I've been creating box and whisker plots and want to filter out the lower 0.25 percentile of the data.

How do I use the function PERCENTILE([Sales], 0.25) for example to return all employees whose sales were in the 0.25 percentile?

Thanks!

Ben

• ###### 1. Re: Return records within the 0.25 percentile?

Hi Benjamin,

Depending on how your data is structured, you'd probably want one of the following:

SUM(Sales) >= SUM(PERCENTILE(Sales,.25))

or

[Sales] >= PERCENTILE([Sales],.25)

I think the pre-aggregated version (the first one) is more likely to give you an accurate outcome, but I'm not 100% certain. Maybe you'll need to do some stuff with an LOD to "fix" it at the 'employee' dimension? Without a packaged workbook and mockup of your data, tough to say for sure.

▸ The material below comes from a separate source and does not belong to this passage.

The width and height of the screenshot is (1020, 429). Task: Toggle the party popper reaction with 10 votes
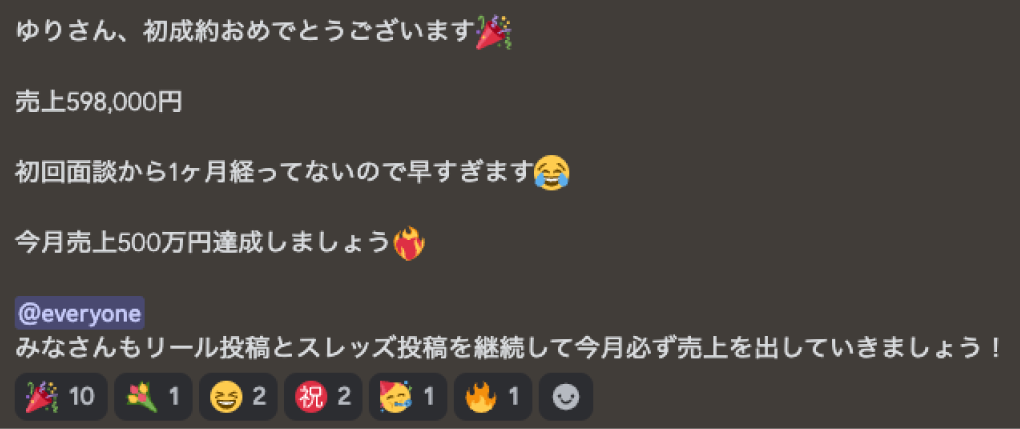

Then you can put this field on the filter shelf and keep True (to exclude those who fall within the 1st quartile).

-Christina

• ###### 2. Re: Return records within the 0.25 percentile?

Hi Christina,

I'm with you, I'm actually interested in creating a boolean returns true if the record is in the 0.25 percentile.

1. Im confused what Percentile([Sales], 0.25) will actually return

2. not sure why SUM(Sales) >= or [Sales] >= is a meaningful boolean.

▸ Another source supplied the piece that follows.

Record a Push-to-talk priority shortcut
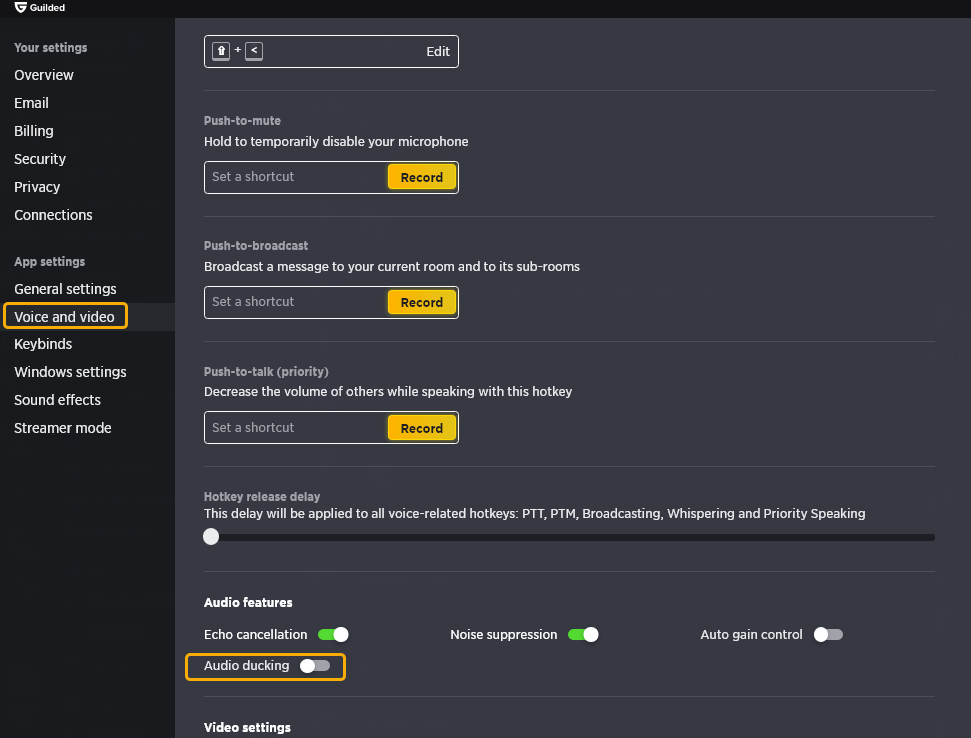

This is what my data looks like

Thanks again!

• ###### 3. Re: Return records within the 0.25 percentile?

Hm, ok. So to be clear - the structure of your data is that there is only one row per employee, that shows a summation of their sales?

• ###### 4. Re: Return records within the 0.25 percentile?

yes

• ###### 5. Re: Return records within the 0.25 percentile?

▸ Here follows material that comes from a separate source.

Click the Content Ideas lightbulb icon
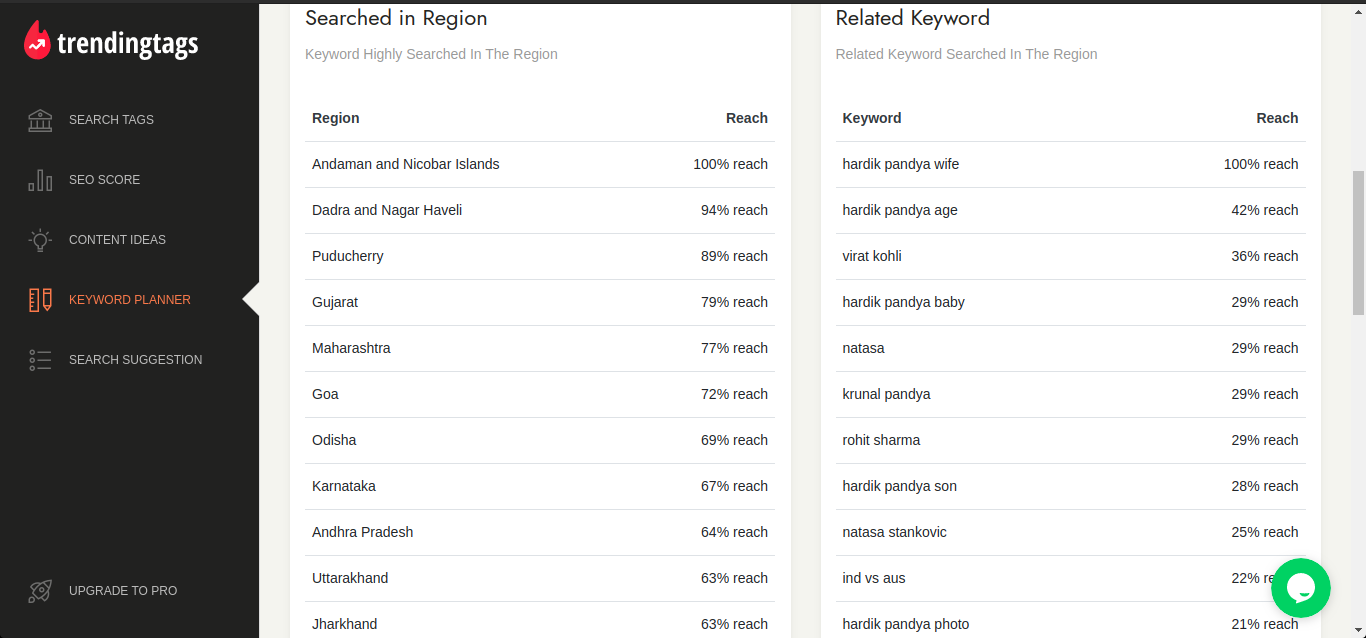 [40, 240]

OK, in this case, you would want the following calculation:

[Sales] <=  { PERCENTILE(Sales,.25) }

Definitely pay attention to the curly brackets there! What they are doing is fixing that percentile equation across the entire data set. If you're still not sure what it's doing, I recommend creating a separate calc with just { PERCENTILE(Sales,.25) }  in it and seeing what it outputs.

In the sample data set you provided, the 25th percentile of sales is 150. Let's look at how this calc evaluates each row of data.

Employee A: Their sales are 200. Is 200 less than or equal to 150? No, it's not. So this is FALSE.

Employee B: Their sales are 300. Is 300 less than or equal to 150? No, it's not. So this is FALSE.

Employee C: Their sales are 100. Is 100 less than or equal to 150? Yes, it is. So this is TRUE. Employee C is in the bottom quartile.

That's what makes the calculation above a meaningful boolean - because it evaluates each row of data (to wit, one employee) against the 25th percentile for the whole domain of values.

Whether you want this statement to say 'true' if they're in the bottom quartile or 'false' is just a matter of which way you point the "less than" sign. When you flip it from > to < you'll get a complementary set of results, so it's not necessarily important here.

• ###### 6. Re: Return records within the 0.25 percentile?

Thanks so much for that entire explanation!

Let me see if I got this right,

Percentile([Sales], 0.25)  will return the bottom 0.25 percentile of whatever the view is aggregated to?

{ PERCENTILE(Sales, 0.25) } is an LOD calc? that isn't fixed to a specific dimension and thus fixed to the level of the entire data set?

Example

{ FIXED [Region] : SUM([Sales]) }  -- sum of sales per region irrespective of the view?

{SUM([Sales])} - sum of sale per entire data set irrespective of the view?

THANKS!

Ben

• ###### 7. Re: Return records within the 0.25 percentile?

Yup, you got it!